Stored items –
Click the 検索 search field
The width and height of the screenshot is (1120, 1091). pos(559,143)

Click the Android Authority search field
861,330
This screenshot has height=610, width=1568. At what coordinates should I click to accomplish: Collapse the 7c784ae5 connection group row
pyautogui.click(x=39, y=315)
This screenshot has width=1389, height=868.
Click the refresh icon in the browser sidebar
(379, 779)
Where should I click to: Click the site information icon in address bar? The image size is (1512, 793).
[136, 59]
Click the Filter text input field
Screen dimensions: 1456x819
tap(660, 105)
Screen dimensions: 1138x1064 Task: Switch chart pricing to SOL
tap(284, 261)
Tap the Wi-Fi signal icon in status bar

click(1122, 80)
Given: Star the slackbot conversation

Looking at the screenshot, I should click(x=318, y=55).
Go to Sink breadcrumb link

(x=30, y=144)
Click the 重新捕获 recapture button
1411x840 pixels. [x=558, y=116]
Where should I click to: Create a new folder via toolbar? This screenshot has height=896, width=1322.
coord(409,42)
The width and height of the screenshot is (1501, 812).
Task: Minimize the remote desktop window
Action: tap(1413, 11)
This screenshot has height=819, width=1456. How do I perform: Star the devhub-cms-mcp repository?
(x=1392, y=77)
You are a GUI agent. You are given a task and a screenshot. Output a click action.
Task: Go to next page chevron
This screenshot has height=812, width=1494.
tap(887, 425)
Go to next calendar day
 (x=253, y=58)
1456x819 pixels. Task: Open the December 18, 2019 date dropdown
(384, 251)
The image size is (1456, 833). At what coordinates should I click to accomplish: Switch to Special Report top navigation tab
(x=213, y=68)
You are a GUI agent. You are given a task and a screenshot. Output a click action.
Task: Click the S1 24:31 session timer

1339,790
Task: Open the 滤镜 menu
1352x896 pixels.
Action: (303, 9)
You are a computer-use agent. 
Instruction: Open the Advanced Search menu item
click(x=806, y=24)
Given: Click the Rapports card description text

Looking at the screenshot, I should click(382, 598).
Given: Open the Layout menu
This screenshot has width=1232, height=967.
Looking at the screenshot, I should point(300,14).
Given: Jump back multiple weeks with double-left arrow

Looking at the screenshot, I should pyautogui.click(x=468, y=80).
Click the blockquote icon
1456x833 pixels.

Exercise description –
Set down all of the data above again, exactly.

Answer space –
Click the 検索 search field
The width and height of the screenshot is (1120, 1091). pos(559,143)

Click the Android Authority search field
861,330
This screenshot has height=610, width=1568. At what coordinates should I click to accomplish: Collapse the 7c784ae5 connection group row
pyautogui.click(x=39, y=315)
This screenshot has width=1389, height=868.
Click the refresh icon in the browser sidebar
(379, 779)
Where should I click to: Click the site information icon in address bar? The image size is (1512, 793).
[136, 59]
Click the Filter text input field
Screen dimensions: 1456x819
tap(660, 105)
Screen dimensions: 1138x1064 Task: Switch chart pricing to SOL
tap(284, 261)
Tap the Wi-Fi signal icon in status bar

click(1122, 80)
Given: Star the slackbot conversation

Looking at the screenshot, I should click(x=318, y=55).
Go to Sink breadcrumb link

(x=30, y=144)
Click the 重新捕获 recapture button
1411x840 pixels. [x=558, y=116]
Where should I click to: Create a new folder via toolbar? This screenshot has height=896, width=1322.
coord(409,42)
The width and height of the screenshot is (1501, 812).
Task: Minimize the remote desktop window
Action: tap(1413, 11)
This screenshot has height=819, width=1456. How do I perform: Star the devhub-cms-mcp repository?
(x=1392, y=77)
You are a GUI agent. You are given a task and a screenshot. Output a click action.
Task: Go to next page chevron
This screenshot has height=812, width=1494.
tap(887, 425)
Go to next calendar day
 (x=253, y=58)
1456x819 pixels. Task: Open the December 18, 2019 date dropdown
(384, 251)
The image size is (1456, 833). At what coordinates should I click to accomplish: Switch to Special Report top navigation tab
(x=213, y=68)
You are a GUI agent. You are given a task and a screenshot. Output a click action.
Task: Click the S1 24:31 session timer

1339,790
Task: Open the 滤镜 menu
1352x896 pixels.
Action: (303, 9)
You are a computer-use agent. 
Instruction: Open the Advanced Search menu item
click(x=806, y=24)
Given: Click the Rapports card description text

Looking at the screenshot, I should click(382, 598).
Given: Open the Layout menu
This screenshot has width=1232, height=967.
Looking at the screenshot, I should point(300,14).
Given: Jump back multiple weeks with double-left arrow

Looking at the screenshot, I should pyautogui.click(x=468, y=80).
Click the blockquote icon
1456x833 pixels.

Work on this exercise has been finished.